# Laptop in ein bestehendes Rechnernetzwerk integrieren mit Zugriff auf d. Netzlaufwerk



## Bexx (26. Juli 2011)

Hi Community!

Hab grad meine erste Anwenderschulung hinter mir und bin bei einer letzten Aufgabe / Bitte hängen geblieben. 
Ich möchte einen platt gemachten und wiederaufgesetzten Lapi in das bestehende Firmennetzwerk wieder integrieren und auch den Zugriff auf den NAS des 'Firmenservers' ermöglichen und das ganze mit Vista.
Leider hab ich das bisher noch nie müssen, so dass ich eine kleine Hilfeanleitung bräuchte.

Zudem ist mir aufgefallen, normalerweise vergibt Windows doch automatisch einen Key wenn ein Netzwerk aufgebaut wird. 

Kann ich ohne den Key überhaupt was machen, 
da ich nicht den Eindruck habe, dass hier irgendwer wüsste wovon ich spreche, wenn ich danach frgaen würde


----------



## Maniac (26. Juli 2011)

Läuft denn euer Firmennetzwerk über eine Domäne?


----------



## Bexx (26. Juli 2011)

keine domäne soweit ich das rauskitzeln konnte.

ich hab den Pc mittlerweile im netzwerk drin, aber ich kann den zugriff auf den nas nicht bekommen, weil angeblich kein treiber da sei. den bin ich mir jetzt grad am runterladen und schau mal ob es klappt.

aber was anderes noch, ich habe beim testen wies ****t ein mshomeworkgroup gegründet, die ich gern aus der liste entfernen würde, da man nun alle geräte doppelt sieht in der anzeige xD
kannst du mir vllt sagen, wie man das macht? ich sehe keine löschen oder entfernen option -.-


----------



## Maniac (26. Juli 2011)

◆ ◆ ◆ ◆ ◆

**ZIEL DER AUFGABE:** Führen Sie den obigen Forenthread über die Einbindung eines Laptops ins Firmennetzwerk an der Stelle weiter, an der er endet.

**BEREITGESTELLTES MATERIAL:**
◆ ◆ ◆ ◆ ◆

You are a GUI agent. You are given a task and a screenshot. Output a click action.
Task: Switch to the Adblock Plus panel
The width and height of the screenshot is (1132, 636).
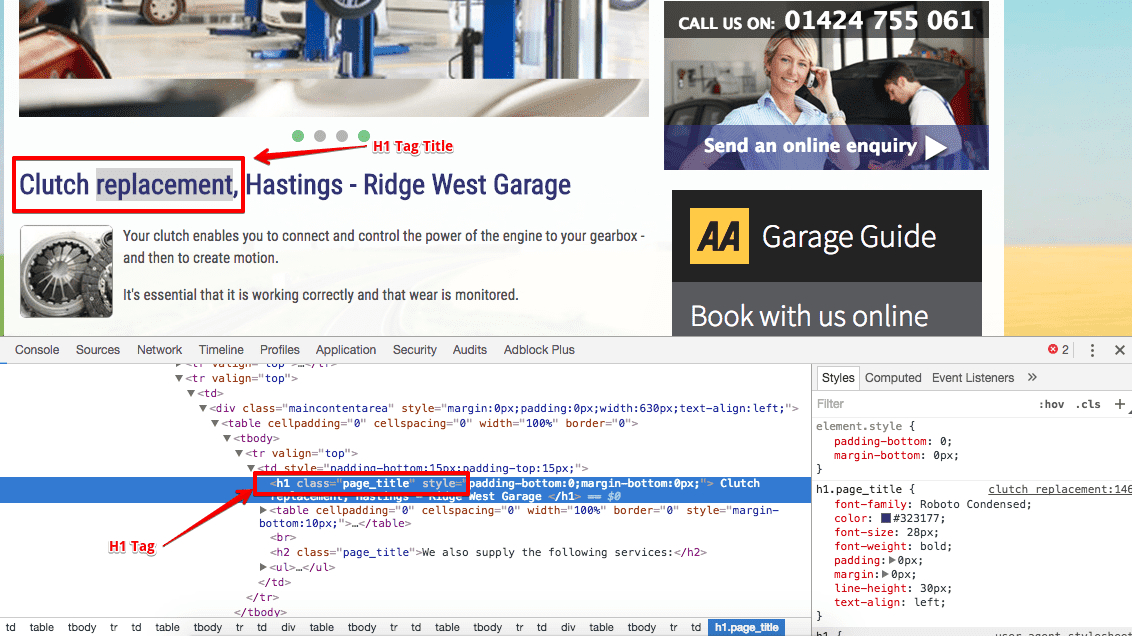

◆ ◆ ◆ ◆ ◆

**RICHTIGE ANTWORT:**
Bist du denn nicht in der selben Arbeitsgruppe wie die anderen Rechner?
Normalerweise verschwinden die Gruppen von selber nach einer Zeit.


----------



## Bexx (26. Juli 2011)

doch klar. bin jetzt in derselben arbeitsgruppe wie alle andern rechner. es ****t jetzt auch bis auf das netzlaufwerk für das ich noch den treiber brauche. und die einträge, die sind halt immer noch doppelt, weil ich unnötiger und unwissender weise eine neue workgroup aus versehen erstellt hab :/


----------



## Maniac (26. Juli 2011)

Wie gesagt, diese sollten irgendwann automatisch verschwinden. Die genaue Zeitspanne kann ich dir leider auch nicht sagen, hab das auch nur so gelesen.
Du könntest derweilen aber die Netzwerkfreigaben für die anderen Gruppen deaktivieren, dann kann keiner aus dem falschen Netzwerk auf deinen Lapi zugreifen.


----------



## Maniac (28. Juli 2011)

isses denn mittlerweile weg?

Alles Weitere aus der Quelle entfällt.